Snowflake lowers inference costs with SwiftKV

Snowflake lowers inference costs with SwiftKV

Snowflake reduces inference costs for Meta’s Llama models by up to 75 percent. This is possible thanks to SwiftKV: a new optimization technology within Snowflake Cortex AI that makes AI inference data retrieval more efficient.

Snowflake claims it can cut inference time and cost for Llama models 50 percent to 75 percent courtesy of a new technique. That technique the company christens SwiftKV, and is baked into CortexAI.

Speed boost

SwiftKV is a storage and lookup technology that increases the speed and efficiency of AI inference within Snowflake. According to Snowflake, this technology reduces the amount of computing power required to run large language models (LLMs) such as Meta’s Llama 2 and Llama 3. This significantly reduces the cost of AI inference.

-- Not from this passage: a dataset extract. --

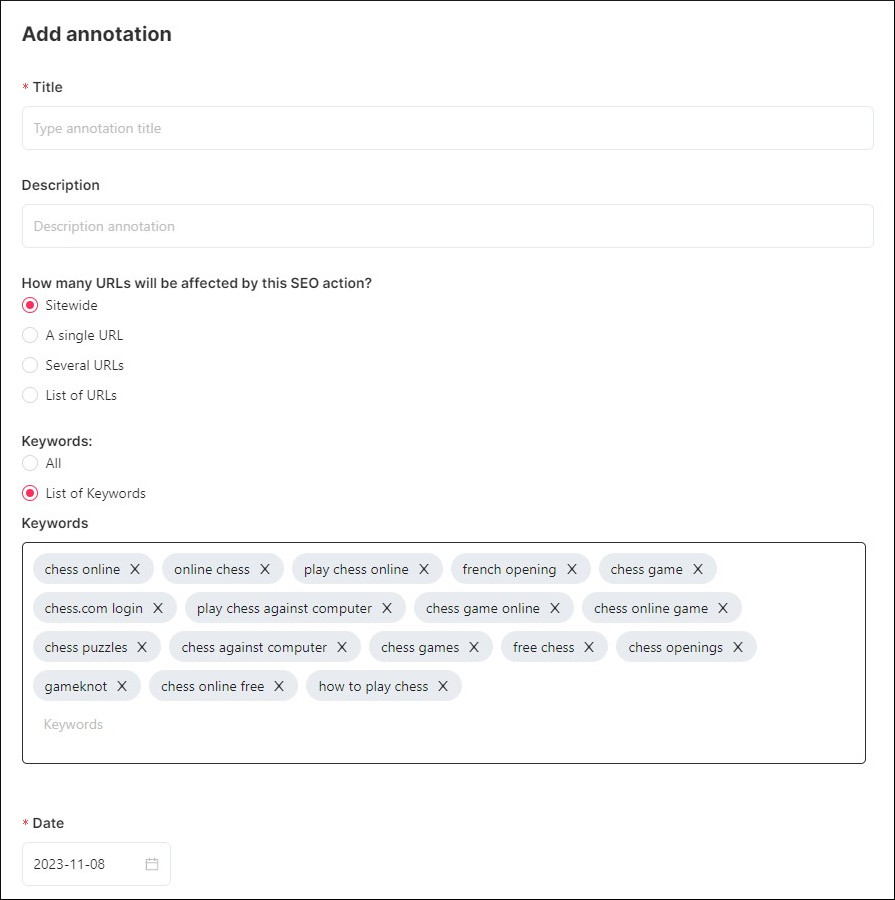Remove the "free chess" keyword
The image size is (895, 900).
[588, 647]
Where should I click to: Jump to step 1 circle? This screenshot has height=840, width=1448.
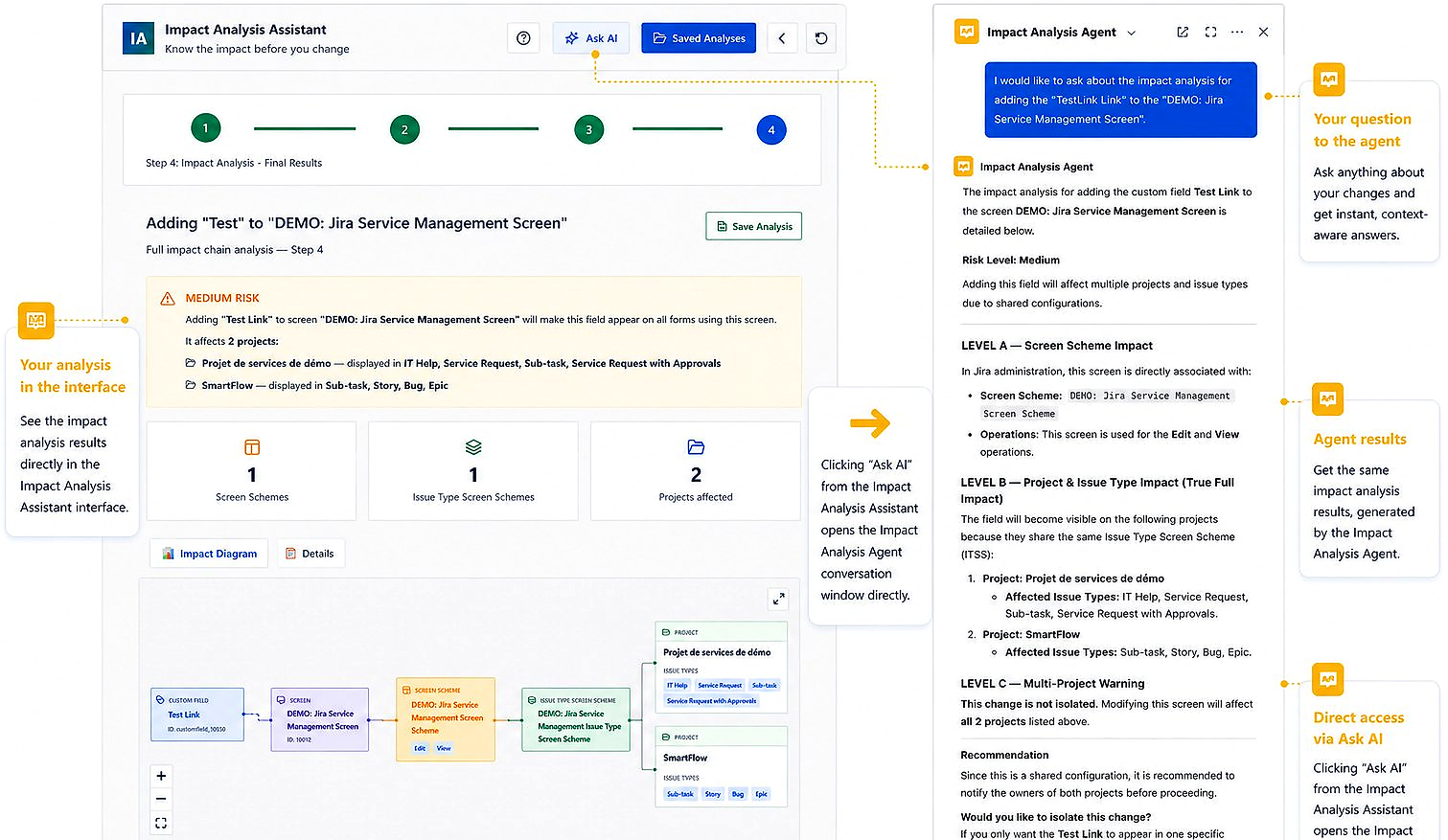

SwiftKV works by caching frequently used model data smarter and making it accessible faster. This shortens the response time of AI models and reduces the load on the underlying infrastructure. Companies using Llama models within the Snowflake platform can thus build faster and cheaper AI applications.

With hthe Llama 3.3 70B model, Snowflake with SwiftKV sees a decrease in inference cost by half. For Llama 3.1 405B, it is as much as 75 percent.

Essential to the platform

Snowflake keeps expanding its AI functionalities, including through Cortex AI. This is necessary: the company is positioning itself as a data cloud partner, and wants to take care of customers’ data within its own platform. Those who have their data in order today, however, expect to be able to run AI workloads. That is what Snowflake needs to meet as efficiently as possible. Cortex AI allows companies to use machine learning and generative AI within Snowflake without having to manage complex infrastructure.

By adding SwiftKV to Cortex AI, Snowflake is responding to the growing demand for efficient AI solutions. The optimizations for Meta’s Llama models make the platform more attractive to organizations looking to integrate AI within their data environment. Snowflake invariably tries to make solutions in the platform run more efficiently, and previously developed optimizations for its Llama models.